If you don’t want to change the quota, you can simply modify the value of the MAX_PARALLEL_JOBS variable in the script (for example, to 5).

  1. Each HPO job will complete a set of training job trials and indicate the model with optimal hyperparameters.
  2. Analyze the results and deploy the best-performing model.

This solution will incur costs in your AWS account. The cost of this solution will depend on the number and duration of HPO training jobs. As these increase, so will the cost. You can reduce costs by limiting training time and configuring TuningJobCompletionCriteriaConfig according to the instructions discussed later in this post. For pricing information, refer to Amazon SageMaker Pricing.
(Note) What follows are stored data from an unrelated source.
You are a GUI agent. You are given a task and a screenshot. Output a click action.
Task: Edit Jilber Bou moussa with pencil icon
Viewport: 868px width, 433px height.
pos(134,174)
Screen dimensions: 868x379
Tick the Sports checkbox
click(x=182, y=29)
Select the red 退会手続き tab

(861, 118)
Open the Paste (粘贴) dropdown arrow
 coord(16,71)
In the following sections, we discuss the notebook in more detail with code examples and the steps to analyze the results and select the best model.

Initial setup

Let’s start with running the Imports & Setup section in the custom-automl.ipynb notebook. It installs and imports all the required dependencies, instantiates a SageMaker session and client, and sets the default Region and S3 bucket for storing data.

Data preparation

Download the California Housing dataset and prepare it by running the Download Data section of the notebook. The dataset is split into training and testing data frames and uploaded to the SageMaker session default S3 bucket.

The entire dataset has 20,640 records and 9 columns in total, including the target. The goal is to predict the median value of a house (medianHouseValue column). The following screenshot shows the top rows of the dataset.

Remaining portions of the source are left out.